Problem to solve
Starting at the line with "Open URL Backend browse icon" and going on through the line with "Given: Click the keycap", reproduce each line in the records below exactly and nothing more.

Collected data
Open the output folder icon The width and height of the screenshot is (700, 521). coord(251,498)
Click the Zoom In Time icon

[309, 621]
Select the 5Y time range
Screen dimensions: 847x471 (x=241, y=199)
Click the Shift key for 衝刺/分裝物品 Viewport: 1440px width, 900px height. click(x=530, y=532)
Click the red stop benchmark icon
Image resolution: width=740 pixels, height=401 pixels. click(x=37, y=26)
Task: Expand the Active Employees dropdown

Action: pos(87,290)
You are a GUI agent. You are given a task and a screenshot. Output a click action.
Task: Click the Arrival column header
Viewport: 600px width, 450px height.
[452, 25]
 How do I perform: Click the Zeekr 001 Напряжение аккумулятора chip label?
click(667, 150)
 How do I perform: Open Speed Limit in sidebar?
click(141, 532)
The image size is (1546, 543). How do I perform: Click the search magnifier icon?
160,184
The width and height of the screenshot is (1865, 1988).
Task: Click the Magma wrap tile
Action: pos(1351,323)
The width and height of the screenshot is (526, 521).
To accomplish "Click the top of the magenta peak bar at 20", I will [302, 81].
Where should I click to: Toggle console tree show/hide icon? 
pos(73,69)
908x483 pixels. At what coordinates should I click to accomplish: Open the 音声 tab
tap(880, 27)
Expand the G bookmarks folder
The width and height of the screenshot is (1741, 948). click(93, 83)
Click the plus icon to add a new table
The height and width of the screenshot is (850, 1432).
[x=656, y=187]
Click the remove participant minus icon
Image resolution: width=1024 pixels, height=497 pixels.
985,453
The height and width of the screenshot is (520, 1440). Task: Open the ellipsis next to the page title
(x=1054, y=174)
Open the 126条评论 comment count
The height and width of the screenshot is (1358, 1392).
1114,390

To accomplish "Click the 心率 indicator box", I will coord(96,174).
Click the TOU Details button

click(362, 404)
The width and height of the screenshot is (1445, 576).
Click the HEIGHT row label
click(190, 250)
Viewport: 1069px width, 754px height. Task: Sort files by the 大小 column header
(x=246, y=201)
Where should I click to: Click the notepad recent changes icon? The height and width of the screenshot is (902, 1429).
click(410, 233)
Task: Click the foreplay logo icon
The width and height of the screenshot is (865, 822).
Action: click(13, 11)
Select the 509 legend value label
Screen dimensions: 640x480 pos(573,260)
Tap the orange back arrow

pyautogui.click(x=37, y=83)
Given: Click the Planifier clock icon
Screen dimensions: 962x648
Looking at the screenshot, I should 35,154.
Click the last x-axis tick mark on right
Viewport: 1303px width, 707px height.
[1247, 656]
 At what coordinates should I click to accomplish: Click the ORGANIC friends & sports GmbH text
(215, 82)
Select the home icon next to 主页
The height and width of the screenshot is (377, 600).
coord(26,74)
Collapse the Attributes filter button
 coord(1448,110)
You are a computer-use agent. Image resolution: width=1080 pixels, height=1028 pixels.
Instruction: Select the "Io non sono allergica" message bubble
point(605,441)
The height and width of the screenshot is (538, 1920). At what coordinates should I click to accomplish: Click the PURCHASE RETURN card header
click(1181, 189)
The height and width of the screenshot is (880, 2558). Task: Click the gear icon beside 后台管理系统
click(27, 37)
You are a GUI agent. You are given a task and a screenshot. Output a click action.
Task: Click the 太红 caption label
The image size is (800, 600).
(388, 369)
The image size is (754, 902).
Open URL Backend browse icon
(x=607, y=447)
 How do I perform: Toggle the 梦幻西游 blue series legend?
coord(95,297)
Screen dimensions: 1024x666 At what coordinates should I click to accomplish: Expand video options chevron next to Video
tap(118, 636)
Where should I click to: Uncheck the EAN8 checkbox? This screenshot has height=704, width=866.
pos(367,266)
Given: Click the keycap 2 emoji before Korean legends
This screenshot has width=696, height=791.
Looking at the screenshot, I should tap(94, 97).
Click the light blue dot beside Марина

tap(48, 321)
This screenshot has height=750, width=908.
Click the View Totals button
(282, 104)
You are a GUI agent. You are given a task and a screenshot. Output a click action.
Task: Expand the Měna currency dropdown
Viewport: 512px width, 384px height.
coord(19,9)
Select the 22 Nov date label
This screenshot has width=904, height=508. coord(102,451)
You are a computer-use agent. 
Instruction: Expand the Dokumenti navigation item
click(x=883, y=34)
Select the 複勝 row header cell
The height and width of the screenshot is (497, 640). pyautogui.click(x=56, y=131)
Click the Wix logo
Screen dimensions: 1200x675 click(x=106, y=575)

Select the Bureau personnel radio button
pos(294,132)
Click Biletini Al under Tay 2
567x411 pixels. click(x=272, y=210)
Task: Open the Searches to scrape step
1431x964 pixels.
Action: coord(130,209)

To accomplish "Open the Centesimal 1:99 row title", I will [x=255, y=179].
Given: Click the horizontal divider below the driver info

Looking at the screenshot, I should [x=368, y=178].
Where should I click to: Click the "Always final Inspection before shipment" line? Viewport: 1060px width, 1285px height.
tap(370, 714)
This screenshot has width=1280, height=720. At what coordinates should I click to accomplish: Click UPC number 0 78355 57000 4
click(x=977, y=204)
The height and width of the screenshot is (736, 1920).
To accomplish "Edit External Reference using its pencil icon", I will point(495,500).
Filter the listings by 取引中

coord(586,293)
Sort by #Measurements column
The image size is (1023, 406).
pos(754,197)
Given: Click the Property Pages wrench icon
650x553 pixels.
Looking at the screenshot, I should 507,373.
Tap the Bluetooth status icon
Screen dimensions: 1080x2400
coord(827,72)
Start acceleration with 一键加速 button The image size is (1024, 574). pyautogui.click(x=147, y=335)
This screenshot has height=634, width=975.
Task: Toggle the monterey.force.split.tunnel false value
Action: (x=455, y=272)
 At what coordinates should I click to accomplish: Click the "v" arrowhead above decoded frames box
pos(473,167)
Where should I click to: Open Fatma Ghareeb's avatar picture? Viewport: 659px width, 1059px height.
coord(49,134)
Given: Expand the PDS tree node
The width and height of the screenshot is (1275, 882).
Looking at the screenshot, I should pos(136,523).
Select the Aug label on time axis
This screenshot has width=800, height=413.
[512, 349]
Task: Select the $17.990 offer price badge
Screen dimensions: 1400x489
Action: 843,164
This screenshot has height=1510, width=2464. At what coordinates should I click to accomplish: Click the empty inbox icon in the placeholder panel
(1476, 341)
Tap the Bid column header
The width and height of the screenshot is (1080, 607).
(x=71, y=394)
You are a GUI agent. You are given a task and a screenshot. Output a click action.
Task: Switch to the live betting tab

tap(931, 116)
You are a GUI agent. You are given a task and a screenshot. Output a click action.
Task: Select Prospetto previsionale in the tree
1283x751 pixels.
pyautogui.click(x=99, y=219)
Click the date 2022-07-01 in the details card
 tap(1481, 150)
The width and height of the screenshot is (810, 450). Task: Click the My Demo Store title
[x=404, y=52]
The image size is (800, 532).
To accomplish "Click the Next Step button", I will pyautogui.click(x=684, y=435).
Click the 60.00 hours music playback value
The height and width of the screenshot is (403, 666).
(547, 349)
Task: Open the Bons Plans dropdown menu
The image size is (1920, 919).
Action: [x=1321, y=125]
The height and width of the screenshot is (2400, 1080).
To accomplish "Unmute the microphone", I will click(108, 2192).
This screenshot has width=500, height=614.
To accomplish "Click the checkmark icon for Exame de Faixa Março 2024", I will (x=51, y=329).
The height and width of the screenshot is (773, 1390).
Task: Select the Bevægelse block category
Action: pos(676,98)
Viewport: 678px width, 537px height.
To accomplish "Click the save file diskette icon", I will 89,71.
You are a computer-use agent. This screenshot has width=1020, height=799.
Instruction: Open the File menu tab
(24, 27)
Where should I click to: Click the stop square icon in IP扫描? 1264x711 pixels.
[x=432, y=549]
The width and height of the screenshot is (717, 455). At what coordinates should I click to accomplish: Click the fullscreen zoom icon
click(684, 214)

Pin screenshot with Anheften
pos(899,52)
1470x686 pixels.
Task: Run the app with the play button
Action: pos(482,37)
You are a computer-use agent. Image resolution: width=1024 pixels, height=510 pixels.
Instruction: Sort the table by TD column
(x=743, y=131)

Output below
Open URL Backend browse icon
(x=607, y=447)
 How do I perform: Toggle the 梦幻西游 blue series legend?
coord(95,297)
Screen dimensions: 1024x666 At what coordinates should I click to accomplish: Expand video options chevron next to Video
tap(118, 636)
Where should I click to: Uncheck the EAN8 checkbox? This screenshot has height=704, width=866.
pos(367,266)
Given: Click the keycap 2 emoji before Korean legends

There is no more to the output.